The composition of the allowance for loan losses as of December 31, 2004
and 2003 was as follows:
2004 2003
------------ ------------
Impaired loans $ - $ 14,596
Specified loans 6,796 28,750
General 47,728 -
Unsecured loans 261,227 236,519
------------ ------------
$ 315,751 $ 279,865
============ ============
Activity in the allowance for loan losses is as follows for the years
ended December 31:
2004 2003 2002
------------ ------------ ------------
Beginning balance $ 279,865 $ 275,294 $ 370,612
Provision for loan losses 35,886 4,585 3,083
Recoveries - - (8,947)
Restructures/transfers - - (48,009)
Write-offs - (14) (41,445)
------------ ------------ ------------
$ 315,751 $ 279,865 $ 275,294
============ ============ ============
Cash and cash equivalents
The Partnership considers all highly liquid financial instruments with
maturities of three months or less at the time of purchase to be cash
equivalents.
29
REDWOOD MORTGAGE INVESTORS VI
(A California Limited Partnership)
Notes to Financial Statements
December 31, 2004, 2003 and 2002
2. Summary of Significant Accounting Policies (continued)
Real estate held for sale
Real estate held for sale includes real estate acquired through foreclosure
and is stated at the lower of the recorded investment in the property, plus any
senior indebtedness, or at the property's estimated fair value, less estimated
costs to sell.
The Partnership periodically compares the carrying value of real estate to
expected future undiscounted cash flows for the purpose of assessing the
recoverability of the recorded amounts.

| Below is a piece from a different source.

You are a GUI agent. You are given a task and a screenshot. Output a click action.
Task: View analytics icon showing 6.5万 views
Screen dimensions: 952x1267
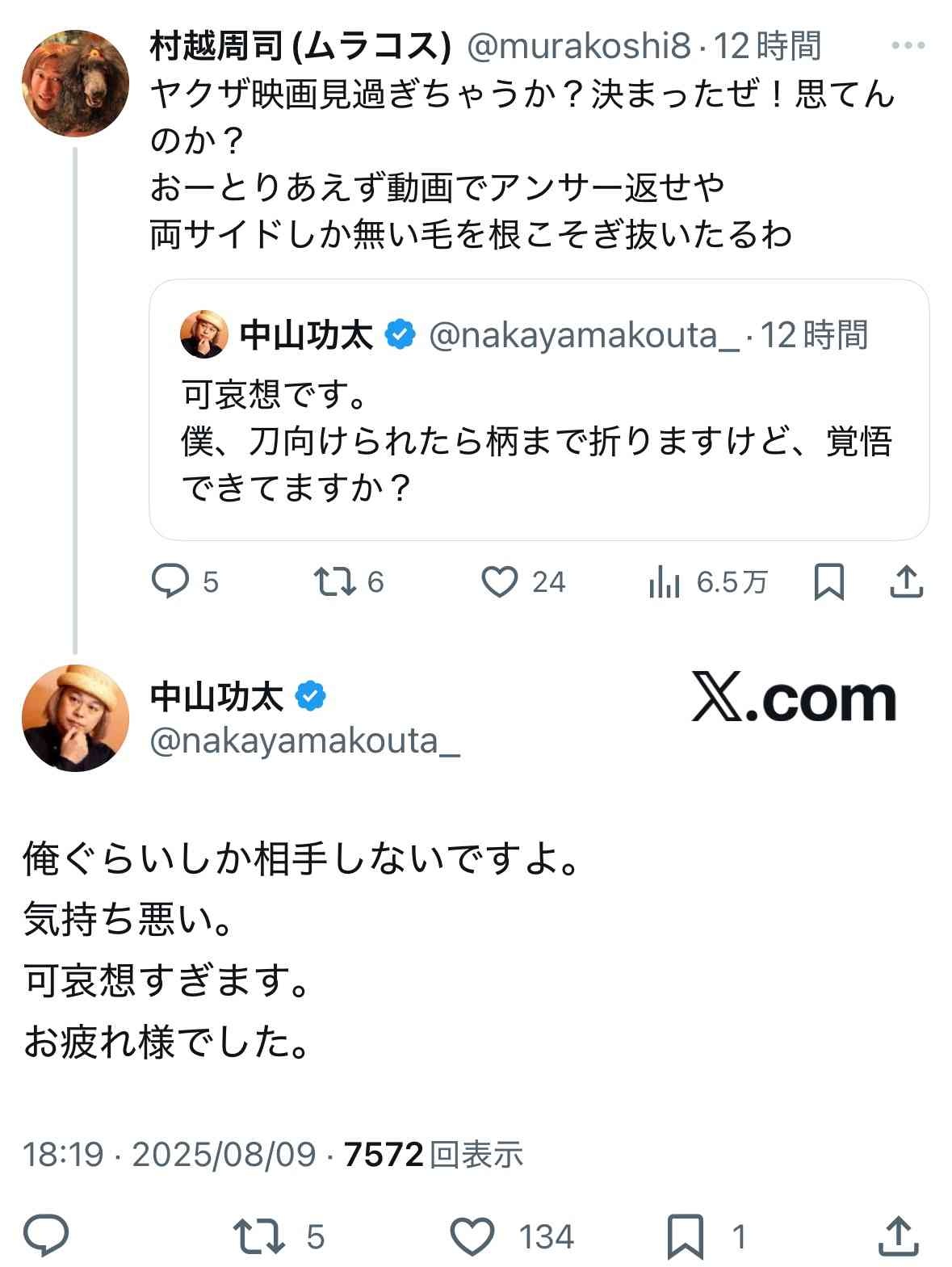(665, 581)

If the carrying value exceeds future
undiscounted cash flows, the assets are reduced to fair value.
Income taxes
No provision for federal and state income taxes, except for a minimum state
tax of $800, is made in the financial statements since income taxes are the
obligation of the partners if and when income taxes apply.
Net income per $1,000 invested
Amounts reflected in the statements of income as net income per $1,000
invested by limited partners for the entire period are amounts allocated to
limited partners who held their investment throughout the period and have
elected to either leave their earnings to compound or have elected to receive
monthly distributions of their net income. Individual income is allocated each
month based on the limited partners' pro rata share of partners' capital.
Because the net income percentage varies from month to month, amounts per $1,000
will vary for those individuals who made or withdrew investments during the
period, or select other options.
Late fee revenue
Late fees are generally charged at 6% of the monthly installment payment
past due. During 2004, 2003 and 2002, late fee revenue of $2,009, $7,379, and
$1,947, respectively, was recorded. The Partnership has a late fee receivable at
December 31, 2004 and 2003 of $2,356 and $1,608, respectively.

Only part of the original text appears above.